Compatibility counts… is this the punch in of relationship you always wanted?
Traumatic experiences can shape you.
And its completely valid to feel however you feel about having suffered in the past.
Depending on how traumatic those events were, you may need to reach out to amental healthprofessional.
They cant wave a magic wand during your sessions and make all of your issues go away.
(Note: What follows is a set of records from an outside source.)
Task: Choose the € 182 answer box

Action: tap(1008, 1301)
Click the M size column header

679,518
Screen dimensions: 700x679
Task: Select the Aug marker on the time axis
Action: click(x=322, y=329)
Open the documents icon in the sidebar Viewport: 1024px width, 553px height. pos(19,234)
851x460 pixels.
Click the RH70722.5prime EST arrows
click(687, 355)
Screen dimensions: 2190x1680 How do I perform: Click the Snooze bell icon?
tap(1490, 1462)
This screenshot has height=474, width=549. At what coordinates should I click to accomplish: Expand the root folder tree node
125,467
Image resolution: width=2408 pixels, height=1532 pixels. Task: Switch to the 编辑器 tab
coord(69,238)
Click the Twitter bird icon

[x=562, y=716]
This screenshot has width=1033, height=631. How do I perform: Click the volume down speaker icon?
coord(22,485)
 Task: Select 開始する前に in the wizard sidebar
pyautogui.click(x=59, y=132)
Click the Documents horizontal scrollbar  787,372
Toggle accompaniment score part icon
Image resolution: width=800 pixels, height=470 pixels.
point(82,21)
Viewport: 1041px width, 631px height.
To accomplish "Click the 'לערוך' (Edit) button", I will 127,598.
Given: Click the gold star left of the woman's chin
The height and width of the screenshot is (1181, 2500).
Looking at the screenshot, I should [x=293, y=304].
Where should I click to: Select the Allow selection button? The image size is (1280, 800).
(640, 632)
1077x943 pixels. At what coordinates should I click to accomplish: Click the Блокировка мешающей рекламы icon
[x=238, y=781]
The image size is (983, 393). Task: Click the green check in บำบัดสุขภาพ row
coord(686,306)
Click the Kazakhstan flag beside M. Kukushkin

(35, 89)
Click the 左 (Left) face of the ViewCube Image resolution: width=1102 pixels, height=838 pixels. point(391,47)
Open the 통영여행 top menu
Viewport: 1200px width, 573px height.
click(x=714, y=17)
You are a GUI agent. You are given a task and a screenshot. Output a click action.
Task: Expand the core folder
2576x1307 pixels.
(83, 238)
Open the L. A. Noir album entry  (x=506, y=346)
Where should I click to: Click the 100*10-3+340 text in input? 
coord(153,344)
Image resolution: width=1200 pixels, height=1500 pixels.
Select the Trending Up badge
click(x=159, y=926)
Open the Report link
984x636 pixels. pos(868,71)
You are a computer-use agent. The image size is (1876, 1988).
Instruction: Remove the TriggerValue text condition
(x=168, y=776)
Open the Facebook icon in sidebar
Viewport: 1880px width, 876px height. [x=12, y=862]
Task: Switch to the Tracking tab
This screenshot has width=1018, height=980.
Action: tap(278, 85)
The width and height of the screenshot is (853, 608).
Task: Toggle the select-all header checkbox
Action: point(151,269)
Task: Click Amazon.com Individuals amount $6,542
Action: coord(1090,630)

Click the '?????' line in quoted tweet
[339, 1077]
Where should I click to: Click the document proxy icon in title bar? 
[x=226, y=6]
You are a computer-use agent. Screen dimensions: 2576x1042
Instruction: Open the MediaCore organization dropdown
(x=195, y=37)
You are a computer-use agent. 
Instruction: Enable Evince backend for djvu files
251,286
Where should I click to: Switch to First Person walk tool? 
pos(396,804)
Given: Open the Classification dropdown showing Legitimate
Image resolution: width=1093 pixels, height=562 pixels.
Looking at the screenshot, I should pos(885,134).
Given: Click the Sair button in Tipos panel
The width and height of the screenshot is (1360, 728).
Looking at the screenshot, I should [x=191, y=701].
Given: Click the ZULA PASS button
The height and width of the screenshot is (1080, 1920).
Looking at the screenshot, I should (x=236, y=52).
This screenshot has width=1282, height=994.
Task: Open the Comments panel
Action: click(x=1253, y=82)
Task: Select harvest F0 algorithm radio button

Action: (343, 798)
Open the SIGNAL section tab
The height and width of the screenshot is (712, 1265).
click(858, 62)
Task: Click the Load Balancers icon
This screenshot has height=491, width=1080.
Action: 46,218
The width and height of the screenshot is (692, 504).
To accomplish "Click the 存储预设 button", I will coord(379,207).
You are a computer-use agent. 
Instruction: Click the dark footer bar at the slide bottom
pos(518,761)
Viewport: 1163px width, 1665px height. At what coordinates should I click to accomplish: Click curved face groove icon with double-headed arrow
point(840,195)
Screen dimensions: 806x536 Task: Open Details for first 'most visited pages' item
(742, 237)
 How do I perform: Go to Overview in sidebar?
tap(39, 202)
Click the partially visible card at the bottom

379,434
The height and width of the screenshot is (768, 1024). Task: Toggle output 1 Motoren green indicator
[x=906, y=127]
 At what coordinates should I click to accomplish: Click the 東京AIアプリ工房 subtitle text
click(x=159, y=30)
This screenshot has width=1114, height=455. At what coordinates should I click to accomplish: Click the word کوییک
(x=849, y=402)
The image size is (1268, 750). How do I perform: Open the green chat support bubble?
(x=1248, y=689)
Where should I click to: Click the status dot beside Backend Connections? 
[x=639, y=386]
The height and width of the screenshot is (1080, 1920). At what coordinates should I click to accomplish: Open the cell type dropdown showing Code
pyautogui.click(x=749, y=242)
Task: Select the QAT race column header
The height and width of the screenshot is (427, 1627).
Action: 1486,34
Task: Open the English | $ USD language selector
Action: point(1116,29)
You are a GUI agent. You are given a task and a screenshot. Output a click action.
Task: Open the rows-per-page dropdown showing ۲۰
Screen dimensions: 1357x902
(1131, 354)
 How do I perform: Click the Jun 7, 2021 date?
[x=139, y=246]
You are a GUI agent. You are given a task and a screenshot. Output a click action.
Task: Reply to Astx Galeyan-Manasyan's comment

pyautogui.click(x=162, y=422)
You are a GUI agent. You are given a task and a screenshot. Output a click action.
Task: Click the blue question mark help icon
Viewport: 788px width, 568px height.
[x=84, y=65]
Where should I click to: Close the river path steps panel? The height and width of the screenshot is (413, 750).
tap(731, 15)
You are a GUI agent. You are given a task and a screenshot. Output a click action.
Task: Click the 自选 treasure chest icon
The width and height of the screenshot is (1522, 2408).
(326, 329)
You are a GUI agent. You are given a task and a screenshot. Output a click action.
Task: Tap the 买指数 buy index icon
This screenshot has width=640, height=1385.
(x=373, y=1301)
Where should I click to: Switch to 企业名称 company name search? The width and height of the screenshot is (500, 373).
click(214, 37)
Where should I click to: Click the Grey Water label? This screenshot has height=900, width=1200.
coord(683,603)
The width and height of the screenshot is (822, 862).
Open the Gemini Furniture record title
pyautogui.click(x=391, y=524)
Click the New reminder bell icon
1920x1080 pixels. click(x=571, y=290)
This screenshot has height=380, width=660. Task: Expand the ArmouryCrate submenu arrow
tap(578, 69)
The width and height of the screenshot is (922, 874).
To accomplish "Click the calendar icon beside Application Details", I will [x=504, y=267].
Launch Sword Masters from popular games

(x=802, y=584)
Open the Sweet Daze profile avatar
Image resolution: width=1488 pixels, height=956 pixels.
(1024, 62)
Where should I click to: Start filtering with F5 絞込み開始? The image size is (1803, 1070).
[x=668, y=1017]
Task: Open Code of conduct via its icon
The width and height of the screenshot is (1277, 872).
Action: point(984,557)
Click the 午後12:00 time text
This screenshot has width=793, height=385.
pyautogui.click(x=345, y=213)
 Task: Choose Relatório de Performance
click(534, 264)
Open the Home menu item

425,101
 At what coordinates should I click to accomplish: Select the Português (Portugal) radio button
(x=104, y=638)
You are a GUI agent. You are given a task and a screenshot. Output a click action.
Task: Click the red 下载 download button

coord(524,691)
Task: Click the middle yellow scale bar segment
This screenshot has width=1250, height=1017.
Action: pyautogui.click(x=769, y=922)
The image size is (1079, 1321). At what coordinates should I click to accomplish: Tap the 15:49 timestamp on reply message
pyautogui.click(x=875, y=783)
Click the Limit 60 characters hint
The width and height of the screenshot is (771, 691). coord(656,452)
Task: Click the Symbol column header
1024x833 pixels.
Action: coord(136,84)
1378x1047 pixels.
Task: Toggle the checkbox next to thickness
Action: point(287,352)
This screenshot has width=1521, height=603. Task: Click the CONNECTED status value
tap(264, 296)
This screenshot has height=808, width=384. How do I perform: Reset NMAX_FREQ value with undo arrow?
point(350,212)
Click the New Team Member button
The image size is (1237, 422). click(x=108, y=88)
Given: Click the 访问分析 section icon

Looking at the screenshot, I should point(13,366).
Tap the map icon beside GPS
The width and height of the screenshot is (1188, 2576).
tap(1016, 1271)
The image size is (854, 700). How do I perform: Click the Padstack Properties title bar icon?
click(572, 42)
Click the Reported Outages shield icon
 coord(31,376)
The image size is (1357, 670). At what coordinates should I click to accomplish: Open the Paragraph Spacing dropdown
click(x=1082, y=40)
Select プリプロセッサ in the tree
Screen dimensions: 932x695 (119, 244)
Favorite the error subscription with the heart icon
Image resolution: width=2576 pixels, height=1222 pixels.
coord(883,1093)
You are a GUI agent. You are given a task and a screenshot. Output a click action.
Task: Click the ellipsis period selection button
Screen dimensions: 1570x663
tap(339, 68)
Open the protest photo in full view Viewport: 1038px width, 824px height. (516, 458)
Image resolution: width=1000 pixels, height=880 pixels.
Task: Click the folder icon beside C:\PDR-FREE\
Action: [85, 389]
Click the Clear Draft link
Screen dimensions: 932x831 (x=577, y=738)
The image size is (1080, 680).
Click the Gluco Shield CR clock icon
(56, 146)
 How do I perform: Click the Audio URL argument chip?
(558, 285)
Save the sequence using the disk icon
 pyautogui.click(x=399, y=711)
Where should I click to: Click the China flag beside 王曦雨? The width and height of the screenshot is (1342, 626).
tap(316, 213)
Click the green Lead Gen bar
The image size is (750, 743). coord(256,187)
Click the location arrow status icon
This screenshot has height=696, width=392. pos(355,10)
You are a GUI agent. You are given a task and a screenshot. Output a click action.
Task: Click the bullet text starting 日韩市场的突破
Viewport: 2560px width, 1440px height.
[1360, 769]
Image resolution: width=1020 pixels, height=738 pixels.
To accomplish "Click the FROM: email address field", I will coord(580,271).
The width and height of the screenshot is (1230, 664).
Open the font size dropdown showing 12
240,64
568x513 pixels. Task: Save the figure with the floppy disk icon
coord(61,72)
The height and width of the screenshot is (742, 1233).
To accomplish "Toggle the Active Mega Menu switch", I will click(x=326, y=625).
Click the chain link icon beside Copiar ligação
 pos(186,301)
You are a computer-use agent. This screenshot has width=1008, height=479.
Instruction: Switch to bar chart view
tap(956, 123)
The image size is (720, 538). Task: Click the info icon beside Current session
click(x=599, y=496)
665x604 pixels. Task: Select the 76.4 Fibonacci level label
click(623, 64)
Therapy, real therapy, requires a lot of hard, emotional, and often uncomfortable work.
Maybe theyve been so hurt by them in the past that they want revenge.
Perhaps they never got the closure they wanted.
Or they might still crave their approval even though they know its not healthy.
Or it could be a combination of different reasons.
But this is all speculation.
Feeling a twinge of jealousy sometimes is normal.
Of course, were all human, and this can happen accidentally.
However, it becomes an issue if theyre constantly thinking about them, whether fondly or in anger.
This sends the message that you might not be your partners main priority.
Having a few open and honest chats about the state of the relationship can help you work through things.
Another fundamental part of having these mature conversations involves actively listening to your significant other.
Whats their side of the story?
Whats their interpretation of whats been happening in your relationship?
Hear them out instead of just waiting for your turn to speak.
Relationships require mutual respect, patience, and looking for compromises.
Its supposed to be an ongoing dialogue, not a monologue, vent, or sermon.